Return to PJ Online Home Page
The Pharmaceutical Journal Vol 264 No 7096 p710
May 13, 2000 Onlooker

Future envisaged

In Science for March 31, Norman Myers, an environmental scientist of Oxford university, reviews some of the problems the human race has encountered in trying to match its consumption of goods and services with the natural processes which govern the planet. He does not mince his words in insisting that we must drastically revise our patterns of consuming terrestrial assets in order to achieve all-round sustainability.
First we must recognise that our patterns of consumption will inevitably change as we enter the 21st century, if only in response to the impact of the surrounding environment, not least global warming, an alarming phenomenon which seems after long delays to be recognised by politicians and scientists. We have somehow to ensure that that the three billion people existing on the very lowest incomes can increase their consumption of food and other necessities, while the 800 million living in developing countries who possess the means should be enabled to benefit from their new-found affluence. The question is, how can this be achieved without disrupting global environmental systems?
If human communities were to utilise all the ecotechnologies already at hand, such as energy efficiency, pollution control by abolition of industrial and domestic emissions, waste management and recycling of materials, we should be able to enjoy twice as much material welfare with consumption of only half the existing quantity of natural resources.

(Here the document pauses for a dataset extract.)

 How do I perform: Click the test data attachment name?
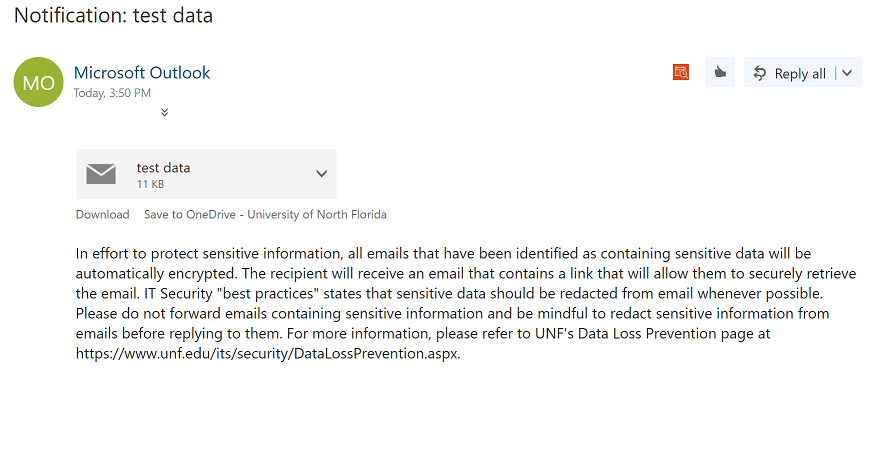click(163, 168)
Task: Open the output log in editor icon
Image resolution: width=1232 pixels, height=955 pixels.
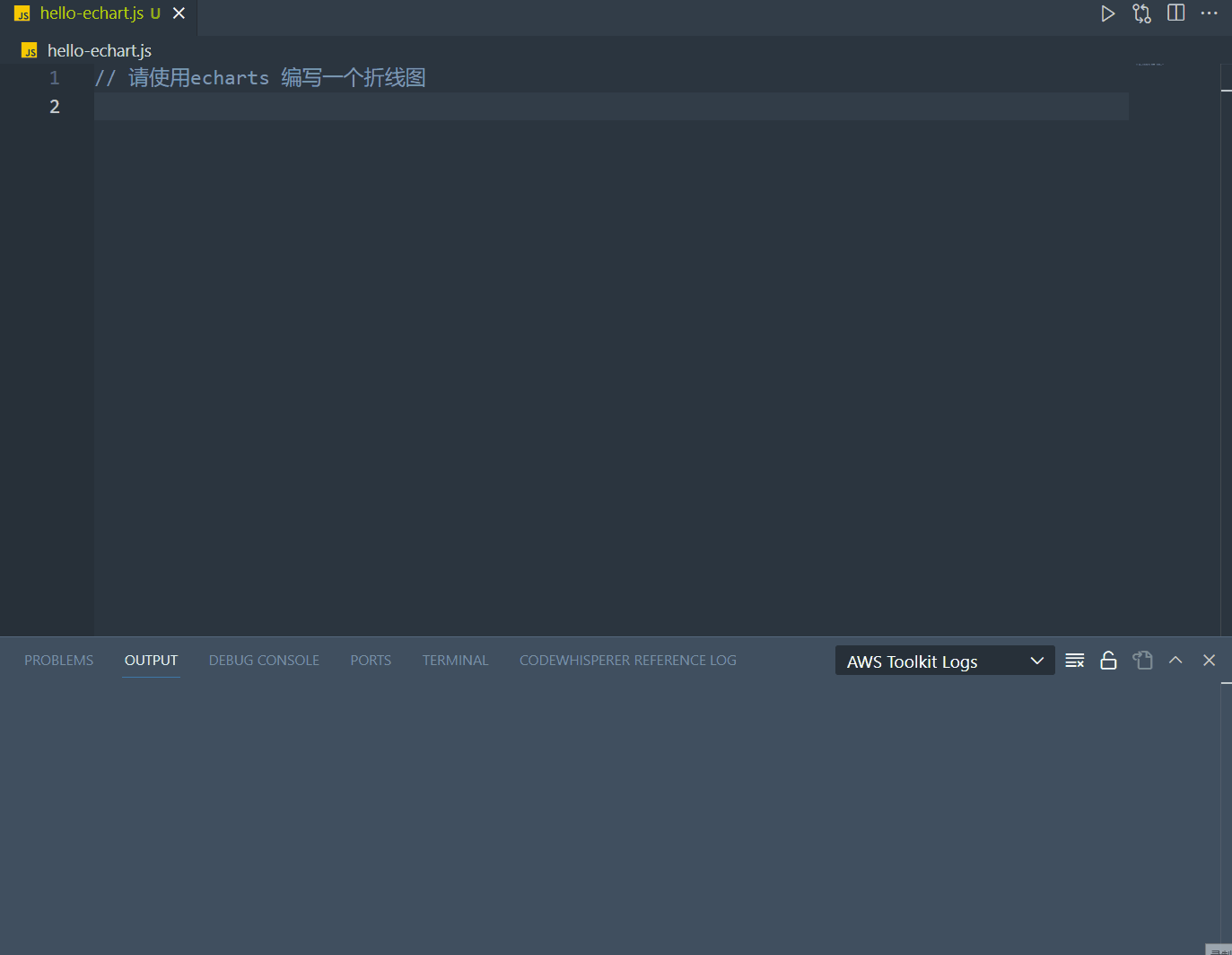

Among other innovations we might abandon is the old concept of gross national product to assess our welfare in favour of net national product, which would take account of sustainability. The prices of goods should reflect all the social and environmental costs they involve. For example, the realistic pricing of petrol would restrain the excessive car culture we see about us and encourage public transport, thereby relieving road congestion and local pollution.
Then the scheme of subsidies for various industries encourages bad environmental practice and faulty energy alternatives. Misdirected subsidies at present promote the car culture, over-intensive agricultural practices, waste of valuable water, over-logging of forest trees, and over-harvesting of marine fisheries. They induce massive distortion of economics while at the same time injuring the environment.
Myers concludes that, however hard it may be to live with the suggested massive changes, it will not prove as hard in the long term as continuing to struggle in a world which becomes increasingly impoverished by environmental injuries inflicted by the consumption of natural resources at the present rate.